[Stored records]
——

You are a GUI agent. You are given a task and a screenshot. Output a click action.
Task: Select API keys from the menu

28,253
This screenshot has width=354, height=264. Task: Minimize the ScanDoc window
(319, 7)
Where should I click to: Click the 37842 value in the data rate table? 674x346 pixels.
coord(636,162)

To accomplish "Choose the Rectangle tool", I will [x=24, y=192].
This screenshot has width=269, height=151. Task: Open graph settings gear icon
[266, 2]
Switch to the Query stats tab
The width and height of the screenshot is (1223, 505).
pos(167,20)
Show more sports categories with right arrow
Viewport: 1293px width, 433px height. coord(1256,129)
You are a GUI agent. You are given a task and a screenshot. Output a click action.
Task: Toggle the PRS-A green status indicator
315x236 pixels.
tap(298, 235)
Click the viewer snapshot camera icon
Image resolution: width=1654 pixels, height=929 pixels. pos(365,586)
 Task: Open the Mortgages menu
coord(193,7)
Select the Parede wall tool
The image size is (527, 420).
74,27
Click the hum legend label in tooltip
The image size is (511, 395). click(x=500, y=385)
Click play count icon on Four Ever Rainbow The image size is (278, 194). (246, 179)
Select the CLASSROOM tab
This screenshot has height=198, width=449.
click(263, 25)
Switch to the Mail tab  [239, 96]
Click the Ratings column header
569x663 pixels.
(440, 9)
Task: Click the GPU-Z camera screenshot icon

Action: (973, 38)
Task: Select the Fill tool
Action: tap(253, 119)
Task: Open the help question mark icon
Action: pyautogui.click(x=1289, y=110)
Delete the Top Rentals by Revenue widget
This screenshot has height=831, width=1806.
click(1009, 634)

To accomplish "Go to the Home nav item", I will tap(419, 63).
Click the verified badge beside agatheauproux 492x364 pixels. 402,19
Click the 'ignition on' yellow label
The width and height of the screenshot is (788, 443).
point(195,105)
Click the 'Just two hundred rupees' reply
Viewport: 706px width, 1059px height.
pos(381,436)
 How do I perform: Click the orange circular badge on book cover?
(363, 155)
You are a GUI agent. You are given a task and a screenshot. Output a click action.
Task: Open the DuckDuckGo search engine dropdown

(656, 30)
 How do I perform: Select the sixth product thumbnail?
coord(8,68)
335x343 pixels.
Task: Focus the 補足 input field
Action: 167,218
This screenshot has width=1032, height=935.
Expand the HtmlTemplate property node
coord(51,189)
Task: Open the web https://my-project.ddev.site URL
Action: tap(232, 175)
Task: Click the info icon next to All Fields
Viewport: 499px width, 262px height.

——

**EXERCISE OBJECTIVE**
Show every line above where "accomplish" is found.

**YOUR SOLUTION**
To accomplish "Choose the Rectangle tool", I will [x=24, y=192].
To accomplish "Go to the Home nav item", I will tap(419, 63).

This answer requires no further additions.